Stored data entries:
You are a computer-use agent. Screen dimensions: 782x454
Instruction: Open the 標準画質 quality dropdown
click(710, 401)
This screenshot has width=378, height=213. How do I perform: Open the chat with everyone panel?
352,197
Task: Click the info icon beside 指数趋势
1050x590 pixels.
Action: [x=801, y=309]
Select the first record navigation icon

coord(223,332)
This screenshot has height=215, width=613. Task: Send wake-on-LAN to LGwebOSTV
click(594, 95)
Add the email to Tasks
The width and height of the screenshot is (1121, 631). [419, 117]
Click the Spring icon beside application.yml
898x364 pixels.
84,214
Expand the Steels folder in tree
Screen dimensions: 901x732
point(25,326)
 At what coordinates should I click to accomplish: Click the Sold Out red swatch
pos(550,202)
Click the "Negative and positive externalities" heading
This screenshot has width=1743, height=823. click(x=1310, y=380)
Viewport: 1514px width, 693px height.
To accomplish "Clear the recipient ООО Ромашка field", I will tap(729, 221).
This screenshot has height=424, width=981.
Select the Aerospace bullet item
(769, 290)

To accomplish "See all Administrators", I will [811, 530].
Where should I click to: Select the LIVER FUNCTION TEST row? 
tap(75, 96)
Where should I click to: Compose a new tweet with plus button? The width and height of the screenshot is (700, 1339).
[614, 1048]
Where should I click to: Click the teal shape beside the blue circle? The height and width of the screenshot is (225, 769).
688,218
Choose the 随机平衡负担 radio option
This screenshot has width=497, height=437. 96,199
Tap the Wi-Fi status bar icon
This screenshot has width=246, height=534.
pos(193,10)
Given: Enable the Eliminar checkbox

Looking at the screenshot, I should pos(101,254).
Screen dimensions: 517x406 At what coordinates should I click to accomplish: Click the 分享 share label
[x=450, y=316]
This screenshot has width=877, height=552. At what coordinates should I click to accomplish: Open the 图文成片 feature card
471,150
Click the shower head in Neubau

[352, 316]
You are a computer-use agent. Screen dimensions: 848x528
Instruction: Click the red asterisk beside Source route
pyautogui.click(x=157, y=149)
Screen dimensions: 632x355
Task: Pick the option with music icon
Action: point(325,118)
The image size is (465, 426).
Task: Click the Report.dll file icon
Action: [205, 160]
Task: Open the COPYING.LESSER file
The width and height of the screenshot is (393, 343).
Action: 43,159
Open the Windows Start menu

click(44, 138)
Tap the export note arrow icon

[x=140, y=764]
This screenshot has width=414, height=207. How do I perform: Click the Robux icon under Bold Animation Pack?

#### [The problem]
Give the number of lines in the entries above that contain the word "computer", with no accompanying text.

#### [Task response]
2